Members from Kennesaw State’s College of Humanities and Social Sciences and the WellStar College of Health and Human Services received the university’s first grant focused on the social sciences from the National Institutes of Health in nearly a decade in February for their bid to research health disparities among African-American men.
Assistant Professor of Sociology Evelina Sterling along with associate professors of social work Carol Collard and Dr. Vanessa Robinson-Dooley were awarded a $404,000 grant over three years to develop a new self-management and support intervention program for low-income black men with multiple chronic conditions.
The trio will identify how race, gender, culture and low socioeconomic status affects both mental and physical illness management among African-American men. Participants suffering from physical ailments such as diabetes, arthritis, HIV, high blood pressure and cholesterol will be studied and educated in the program.

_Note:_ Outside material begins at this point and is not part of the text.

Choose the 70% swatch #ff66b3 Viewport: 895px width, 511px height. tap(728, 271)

Men suffering from depression, bipolar disorder, substance abuse and alcohol addiction will also be examined.
Sterling said participants within this target population will be interviewed along with the physicians that treat them to gather data and uncover the opportunities and barriers they both face. A system will be established to enable lines of communication for men who often do not have access to outlets to deal with physical or emotional trauma. A workshop or “pilot test” will also be included to examine the results of the study in a real-world environment of their peers.
Sterling said people with chronic conditions would fare better if they are equipped to manage their condition themselves so that any question they might have does not become a medical emergency.

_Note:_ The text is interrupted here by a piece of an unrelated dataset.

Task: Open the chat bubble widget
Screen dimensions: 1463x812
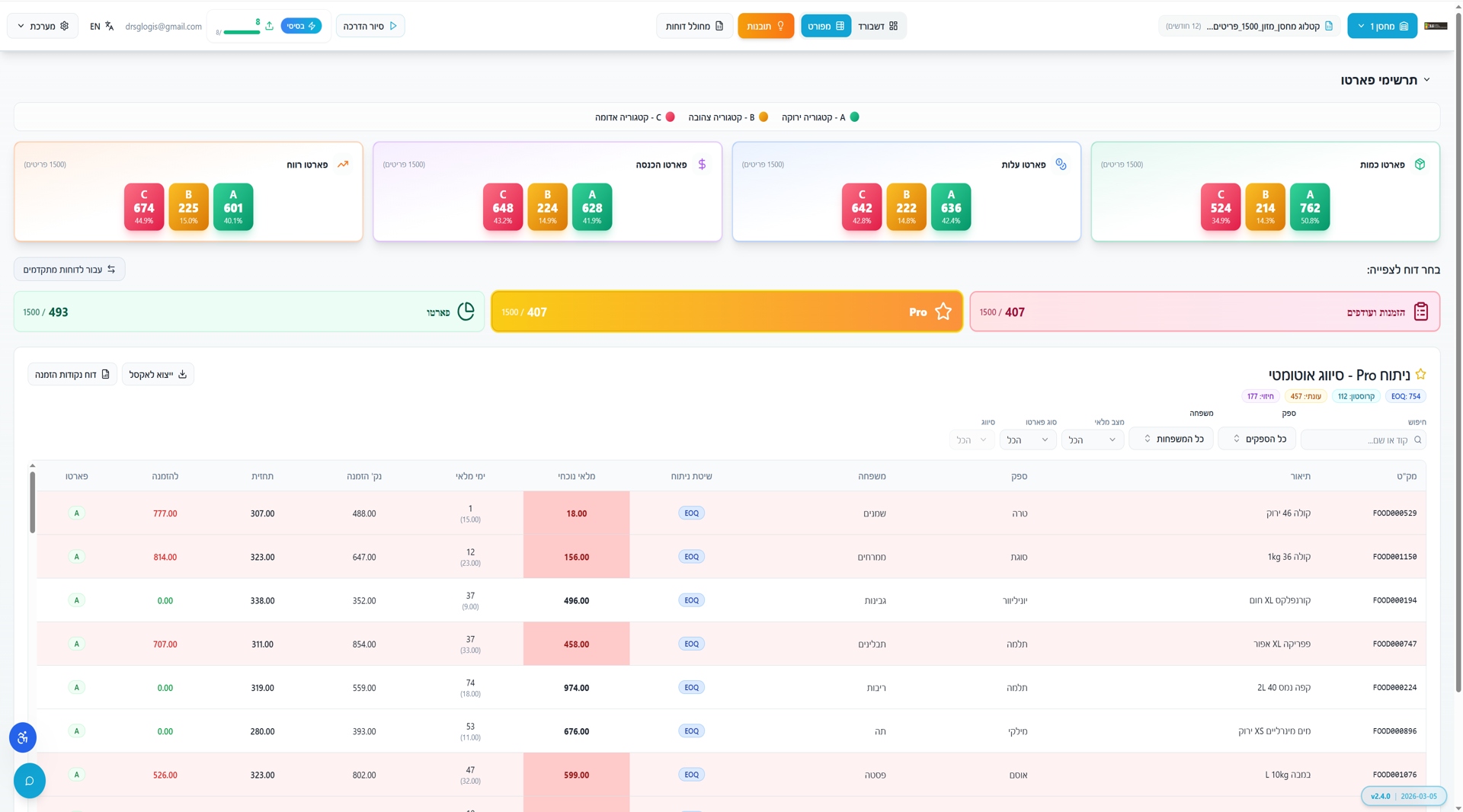Action: tap(30, 781)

Sterling said African-American men are “a very underserved population” within the field of medical research and that she and her colleagues did not feel the current programs were “culturally appropriate.”
Sterling claimed that black men are “disproportionally affected by systemic racism.”
“Things such as hesitancy to ask questions and seek medical attention as well as an inability to receive treatment due to lack of adequate income create and sustain the problem,” Sterling said.
Medication management, communicating with physicians, using friends and family to build networks and combating isolation while emphasizing maintaining a healthy lifestyle that promotes wellness, nutrition and exercise while on a limited budget will all be implemented by the third and final year.
According to the NIH website, the organization is part of the U.S. Department of Health and Human Services and serves to seek vital information and apply it towards enhancing health, lengthening life and reducing illnesses and disabilities.